W3C home > Mailing lists > Public > public-iri@w3.org > July 2009

Re: [Widget URI] Internationalization, widget IRI?

From: Martin J. Dürst <duerst@it.aoyama.ac.jp>
Date: Mon, 27 Jul 2009 15:40:44 +0900
Message-ID: <4A6D4BEC.7090304@it.aoyama.ac.jp>
To: Larry Masinter <masinter@adobe.com>
CC: Marcin Hanclik <Marcin.Hanclik@access-company.com>, "PUBLIC-IRI@W3.ORG" <PUBLIC-IRI@w3.org>
To be more explicit, there are two things here:
URI/IRI scheme names and URI/IRI schemes.

As for scheme names (which Larry discusses below), all scheme names are 
ASCII only.

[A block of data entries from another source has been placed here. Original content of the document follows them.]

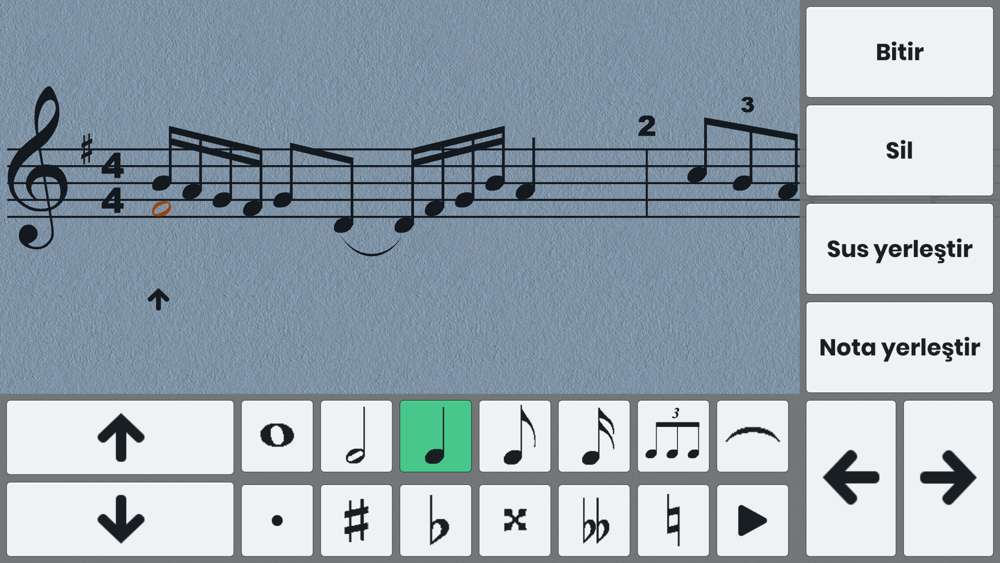Move the note pitch up one step

coord(121,437)
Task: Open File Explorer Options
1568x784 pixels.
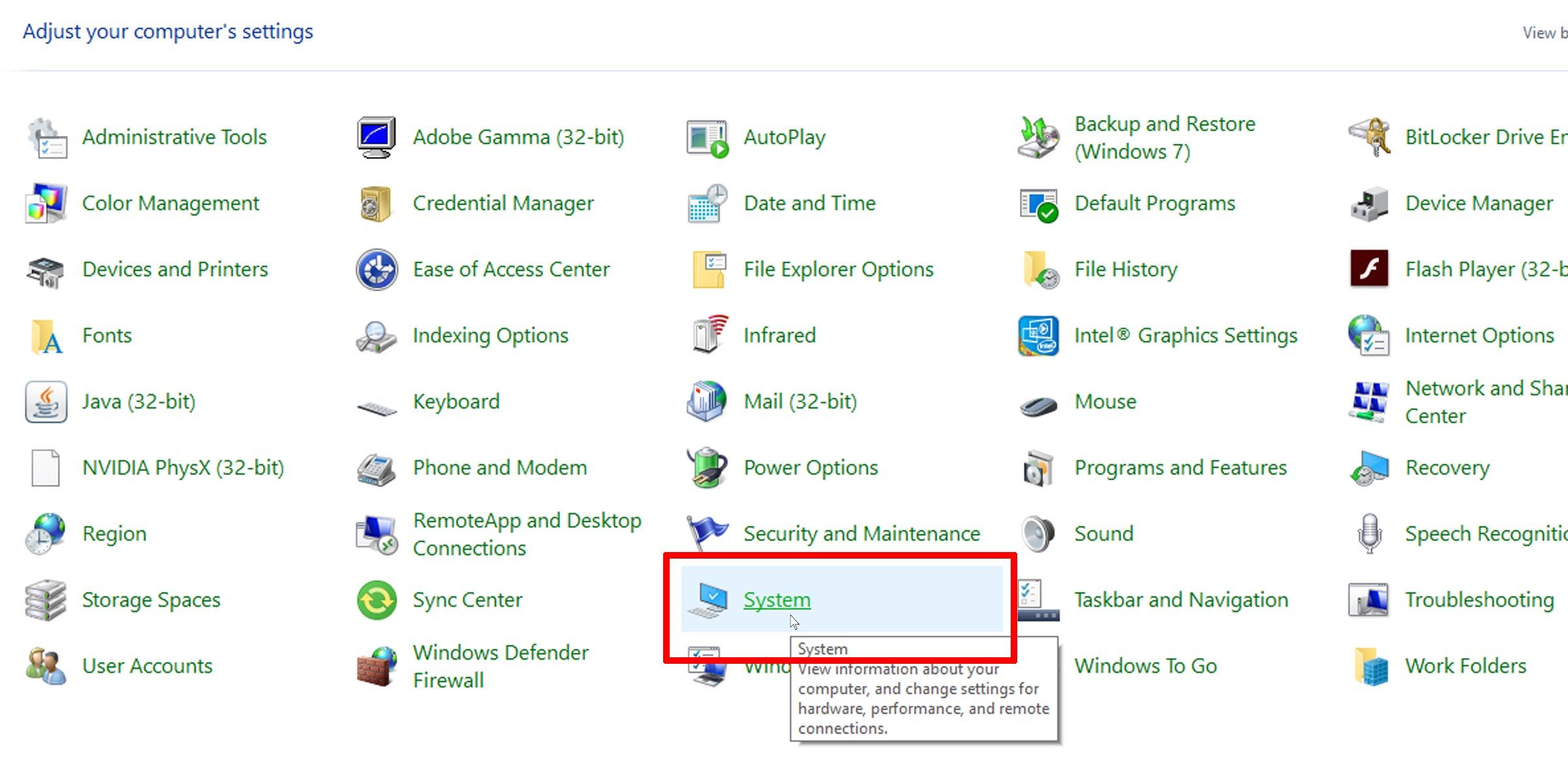Action: (x=838, y=269)
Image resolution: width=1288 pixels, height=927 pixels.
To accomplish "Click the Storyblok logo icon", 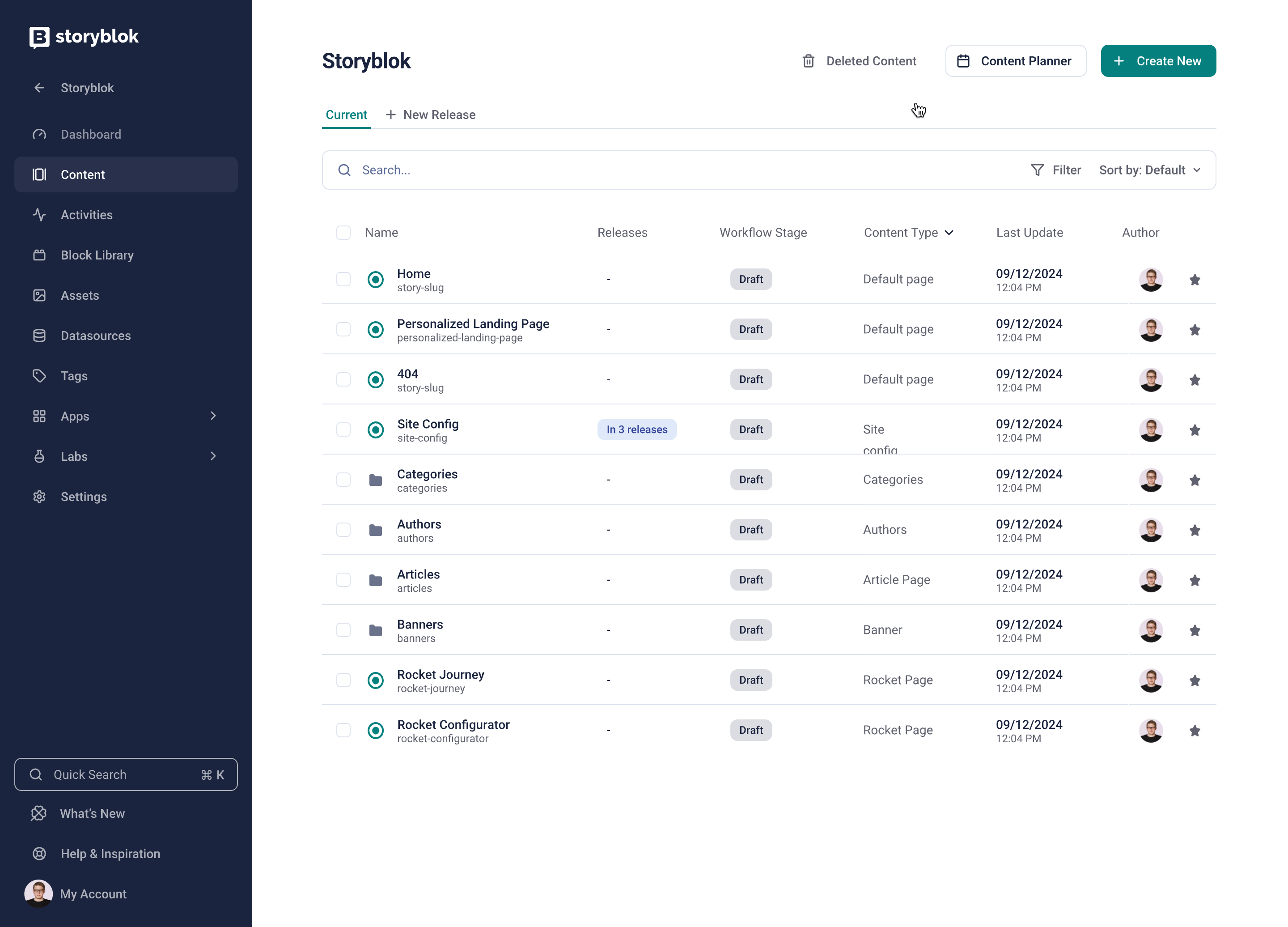I will click(x=39, y=37).
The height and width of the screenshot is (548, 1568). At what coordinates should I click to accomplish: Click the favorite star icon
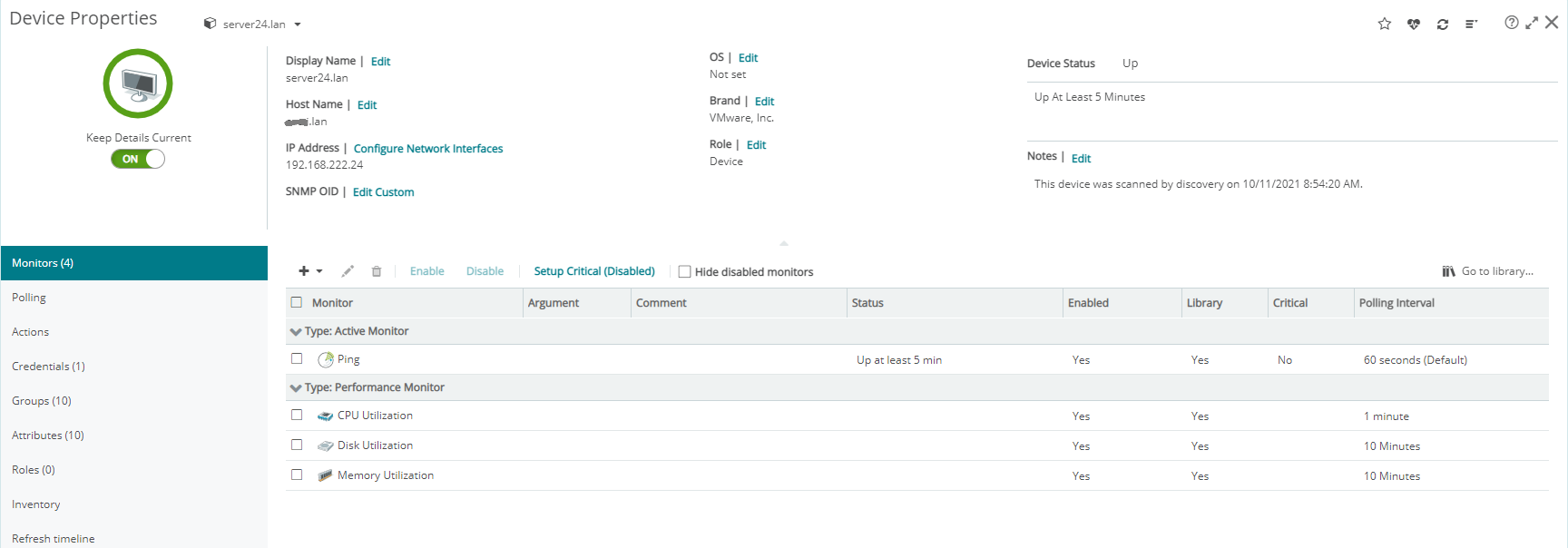[1384, 24]
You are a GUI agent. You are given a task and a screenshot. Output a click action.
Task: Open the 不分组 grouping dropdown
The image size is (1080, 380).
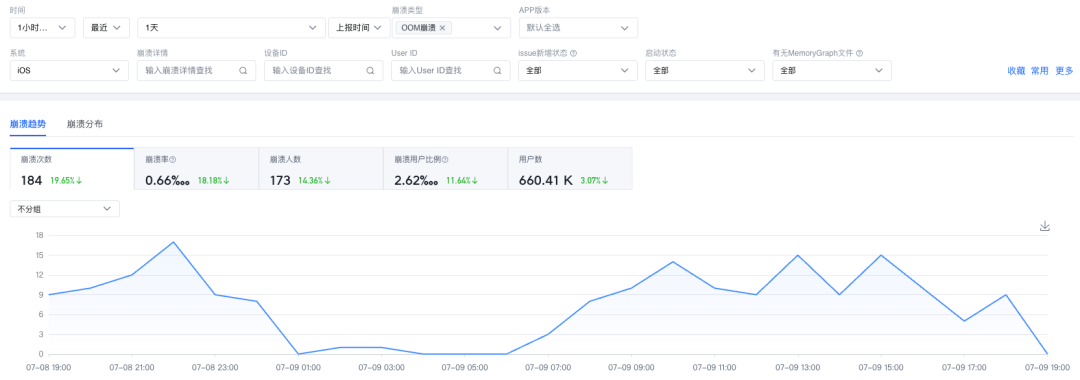tap(65, 209)
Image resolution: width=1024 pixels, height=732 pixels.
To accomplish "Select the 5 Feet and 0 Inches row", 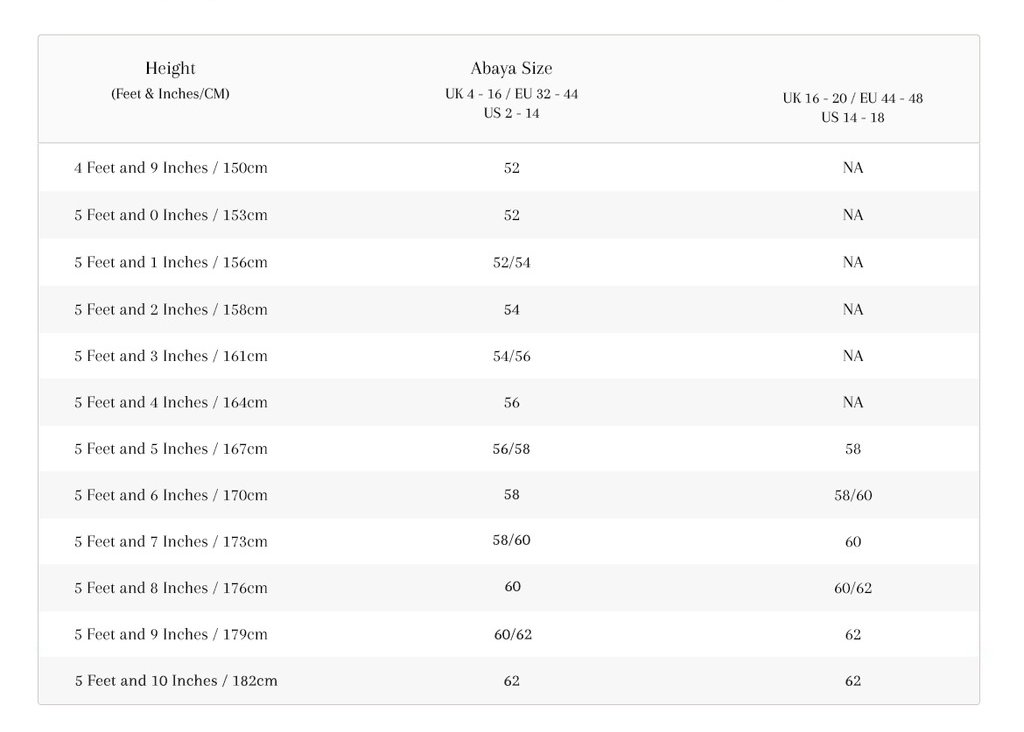I will click(x=509, y=215).
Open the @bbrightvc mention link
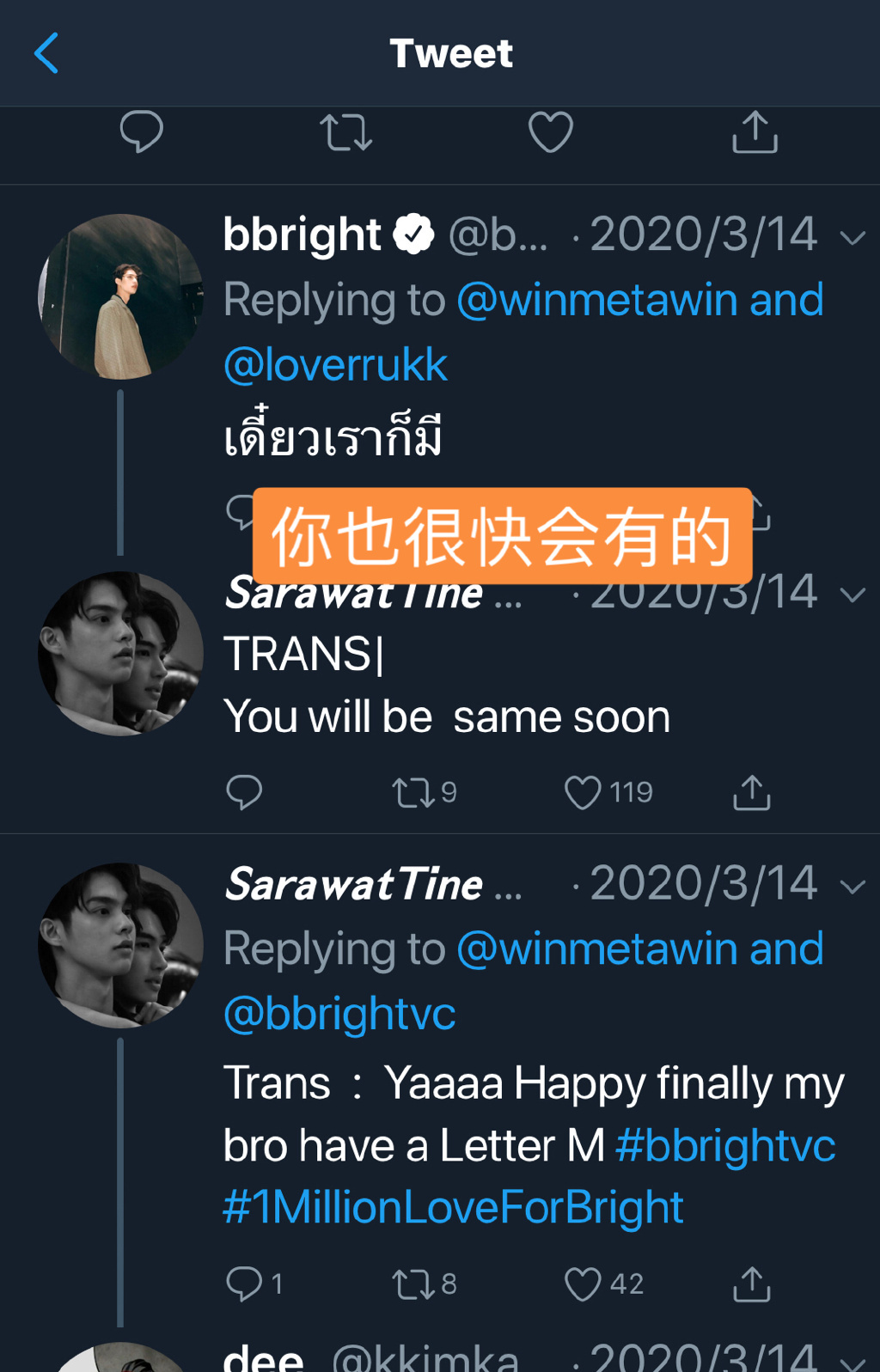Image resolution: width=880 pixels, height=1372 pixels. point(339,1015)
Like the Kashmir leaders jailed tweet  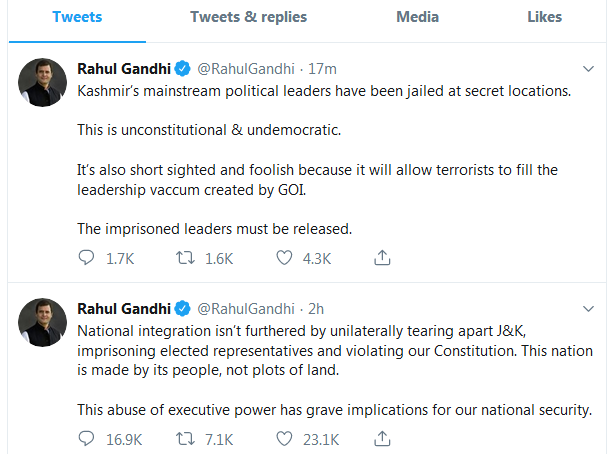285,258
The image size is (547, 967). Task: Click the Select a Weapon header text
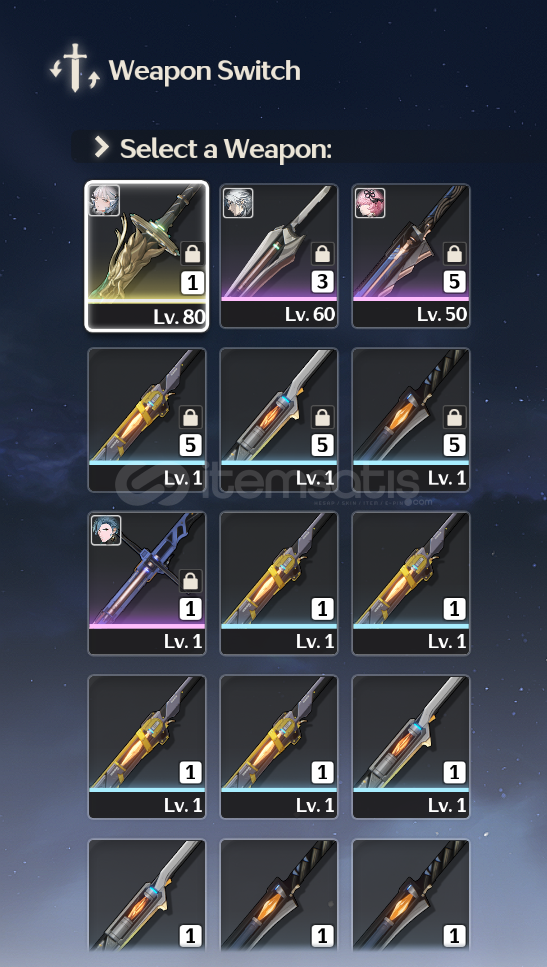click(x=226, y=149)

Over the long years of working on the IRI spec, the idea of 
allowing non-ASCII scheme names has occasionally come up, but readily 
been rejected. Proposals were mostly for scheme name aliases in 
non-Latin scripts, not for genuinely different, new, schemes that would 
have non-ASCII names. Keeping these non-Latin aliases updated correctly 
would be mostly a maintenance/update nightmare.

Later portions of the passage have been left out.